The middle, mediating ground here is the mixtape. Music lovers would take songs from various albums and curate these into personalized collections. Napster built on the curatorial context of the mixtape, and presaged streaming, which is a mixtape at scale, enabled by digital technology. 

Micro-credentials, as part of a history of education, help people demonstrate their learning history but more importantly refer to the skills and competencies they have acquired. Micro-credentials can be bundled into larger curated credential/competency demonstrations. In this case, a learner’s digital credential wallet or passport is like a mixtape. The validation of their skills is this mixtape being played and heard.

Macro: Impacts on skills and education

Micro-credentials are to traditional forms of education what streaming is to music now.
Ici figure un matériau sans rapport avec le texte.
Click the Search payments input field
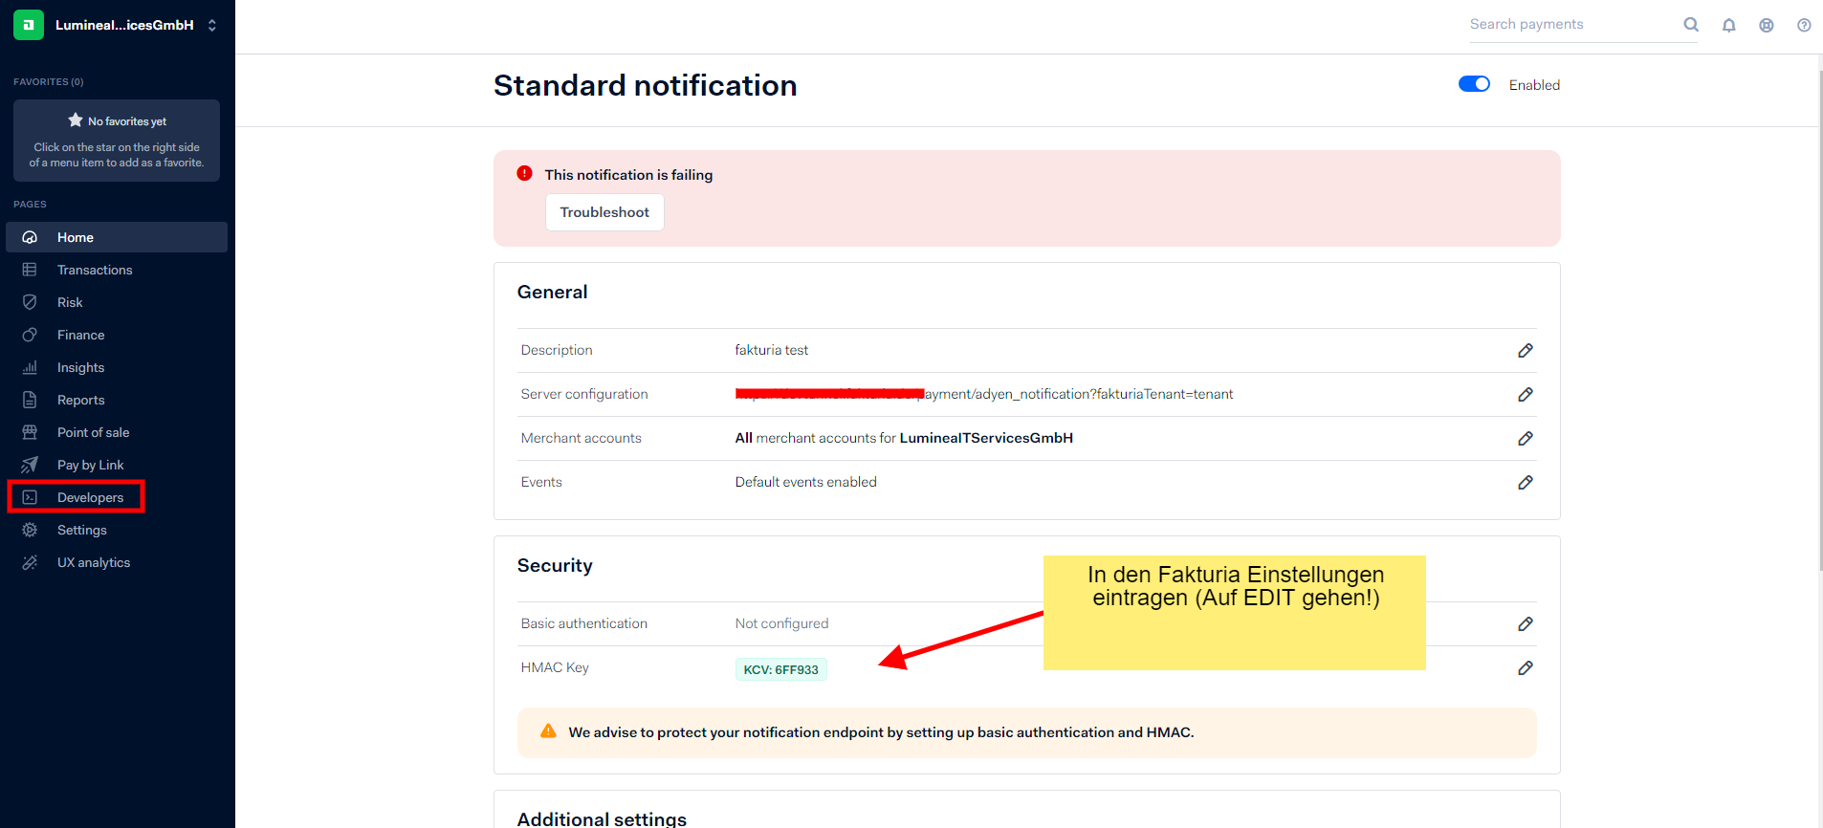1823x828 pixels. [x=1569, y=25]
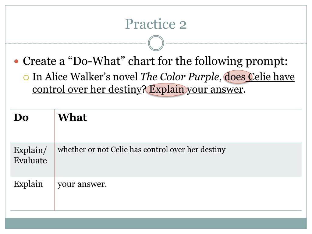Click the circle ornament under the title
The width and height of the screenshot is (312, 234).
click(x=156, y=43)
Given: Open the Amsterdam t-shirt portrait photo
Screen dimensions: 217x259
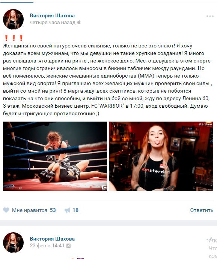Looking at the screenshot, I should point(161,156).
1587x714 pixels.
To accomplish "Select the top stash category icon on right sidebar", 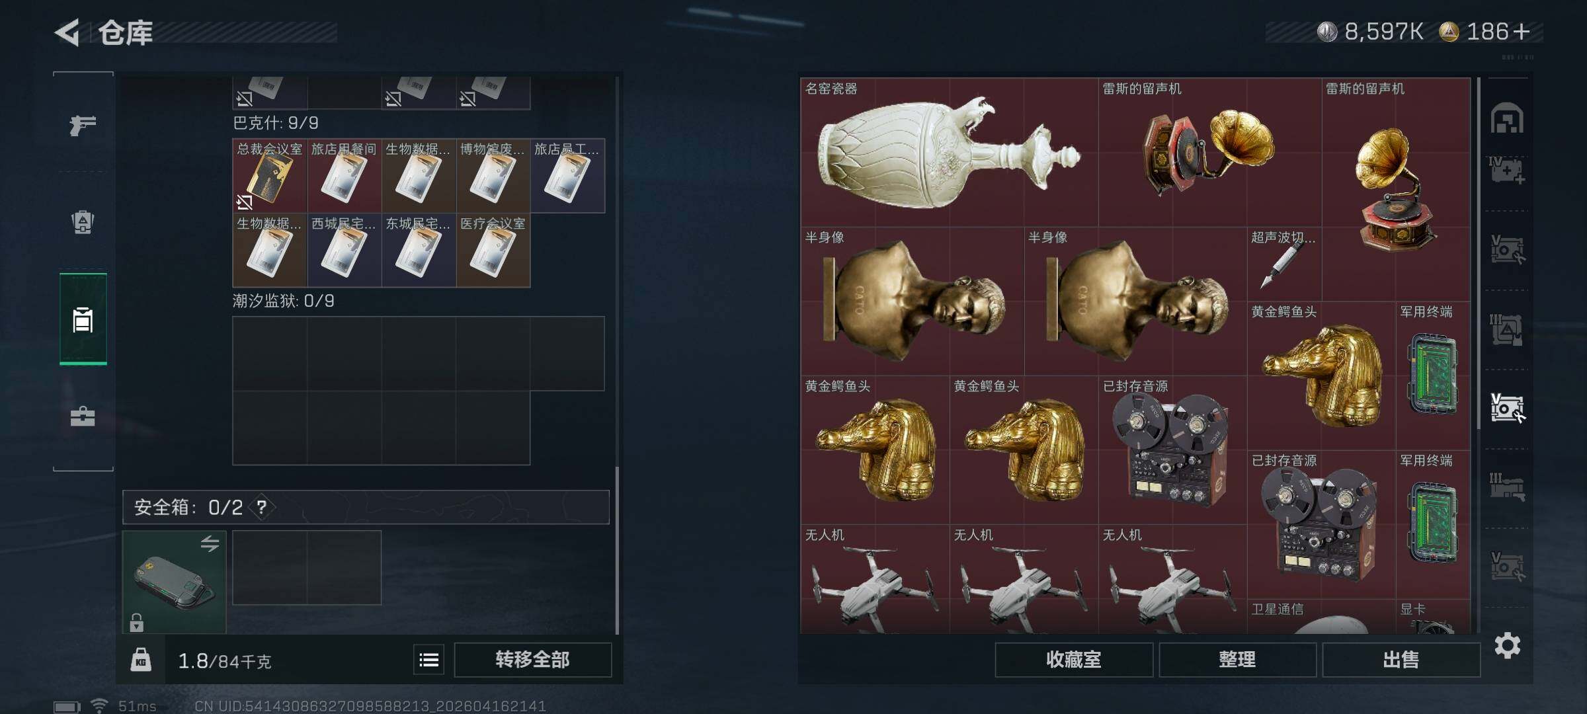I will 1507,119.
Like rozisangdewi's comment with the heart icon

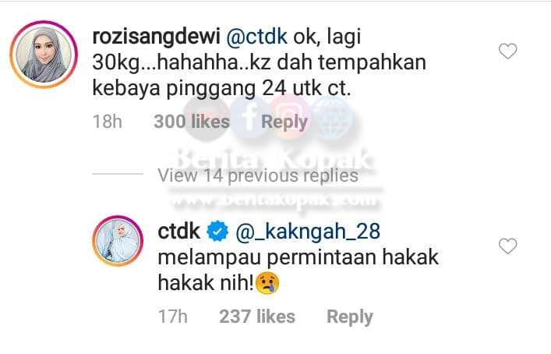tap(508, 51)
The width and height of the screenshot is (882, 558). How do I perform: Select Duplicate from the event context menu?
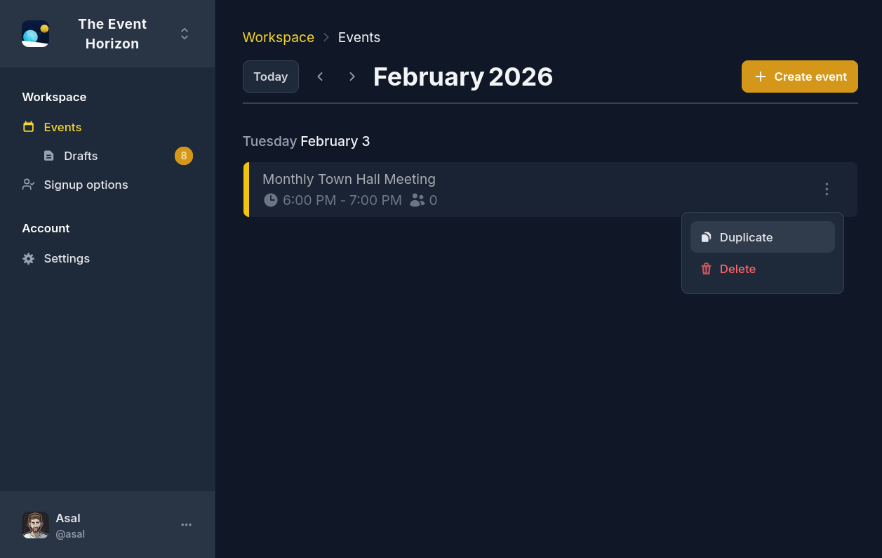pyautogui.click(x=746, y=237)
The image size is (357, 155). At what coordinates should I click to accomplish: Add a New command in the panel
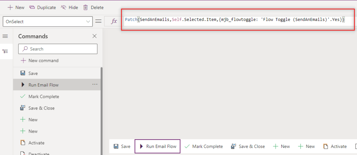[x=39, y=61]
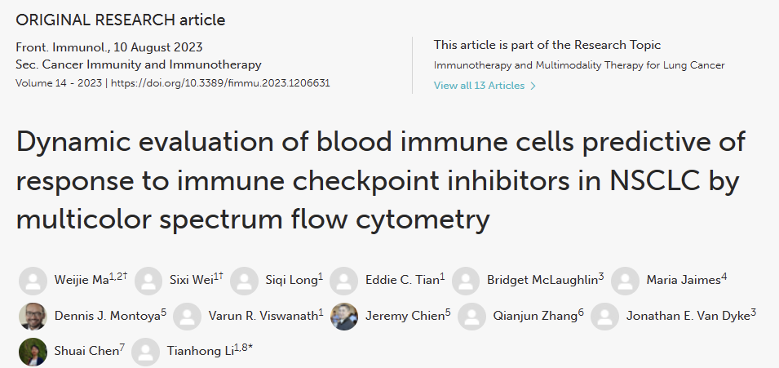This screenshot has height=368, width=779.
Task: Click Tianhong Li's avatar icon
Action: [x=146, y=352]
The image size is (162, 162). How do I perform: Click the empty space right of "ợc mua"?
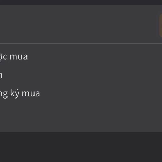pyautogui.click(x=95, y=57)
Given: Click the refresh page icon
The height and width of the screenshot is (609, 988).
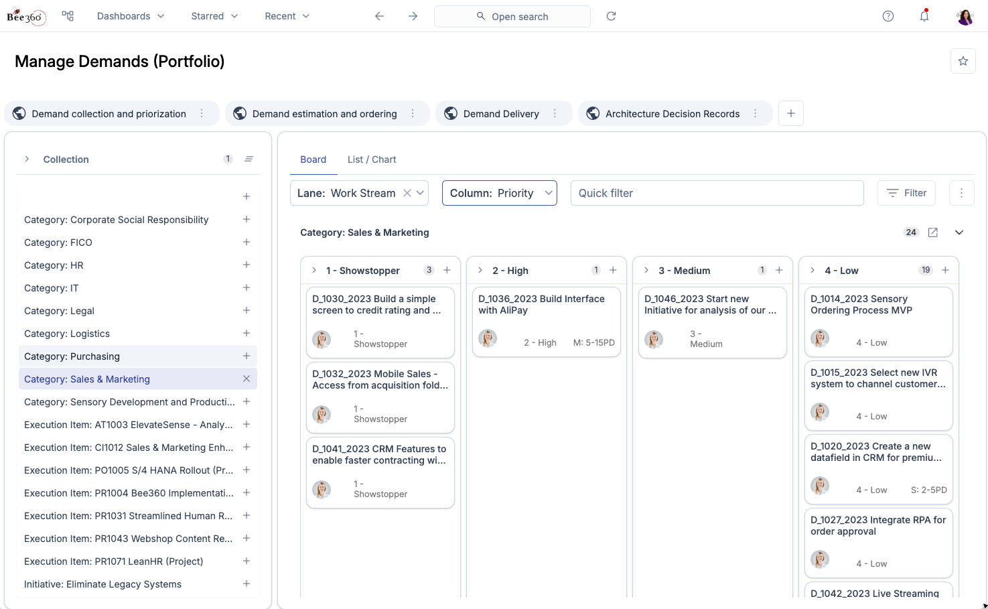Looking at the screenshot, I should (611, 16).
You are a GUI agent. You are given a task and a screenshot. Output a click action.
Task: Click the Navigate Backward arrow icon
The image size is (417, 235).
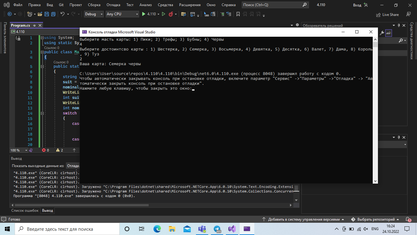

This is change, and it is disruption, but it is centred on the learner. 

This moment of micro-credentials means it is time to make space for new forms of learning that are agile and flexible.






Les micro-crédits ont leur moment Napster

Les microcrédits présentent des options éducatives significatives pour les personnes qui se recyclent, qui se perfectionnent ou qui cherchent à se renseigner sur un sujet d'intérêt. 

Les micro-crédits bouleversent les formes traditionnelles d'éducation.

Les micro-crédits ne sont pas nécessairement nouveaux.

Ce qui est nouveau, c'est la façon dont les microcrédits participent à un mouvement culturel plus large, vers des formes de désagrégation utilitaires appliquées à l'apprentissage.

Les leçons de l'industrie de la musique en matière de perturbation

Au tout début d'Internet, Napster est apparu comme un site de piratage qui a encouragé un modèle de consommation musicale plus ciblé. Alors qu'auparavant il fallait acheter un album si on aimait une chanson, avec Napster on pouvait accéder aux seules chansons souhaitées. 

Cette évolution a considérablement perturbé l'industrie musicale, car elle a remis en question de nombreux aspects du contrôle de la consommation musicale. 

À l’époque, la musique était réunie et publiée sur des albums, malgré que le 45 tours pouvait en être considéré comme la version microcréditée. Quoi qu'il en soit, la monétisation initiale de ce modèle par l'industrie de la musique intégrait la gestion des droits numériques (DRM), une approche qui a échouée. 

Puis iTunes et la possibilité d'acheter une chanson pour 0,99 $ sont arrivés, suivis par d'autres services de streaming - Rdio, Pandora, Spotify et autres. La désagrégation du macro-monopole de la musique était terminée. 

L'avenir de la musique se profilait à travers l’offre ciblée des pièces voulues. Aujourd'hui, on constate que la majorité de la musique est ruisselée précisément et sur demande.

Méso : la liste d’écoute comme métaphore

Les listes d’écoute se sont rapidement imposées comme solution intermédiaire. Les amateurs de musique prenaient des chansons de différents albums et les conservaient dans des collections personnalisées. Napster s'est appuyé sur le contexte de conservation de la liste d’écoute et a conçu l’idée du streaming, le ruissellement qui est une liste d’écoute à grande échelle rendue possible par le numérique. 

Les microcrédits appartiennent maintenant à l'histoire de l'éducation. Ils aident les gens à démontrer leur parcours d'apprentissage, mais surtout à référer aux aptitudes et aux compétences qu'ils ont acquises. Les microcrédits peuvent être regroupés dans des démonstrations plus larges de crédits et de compétences. Dans ce cas, le portefolio ou le passeport numérique d'un apprenant est comme une liste d’écoute. La validation des compétences d’un individu consiste à faire la lecture de cette liste d’écoute particulière, faite de crédits et de compétences.

Macro : Impacts sur les compétences et l'éducation

Les micro-crédits sont donc aux formes traditionnelles d'éducation ce que le streaming est à la musique aujourd'hui. Il s'agit d'une perturbation qui est centrée sur l'apprenant.

Cet avènement des micro-crédits constitue un moment particulier dans l’évolution de l’éducation, indiquant qu’est venu le temps de faire place à de nouvelles formes d'apprentissage, plus agiles et plus flexibles.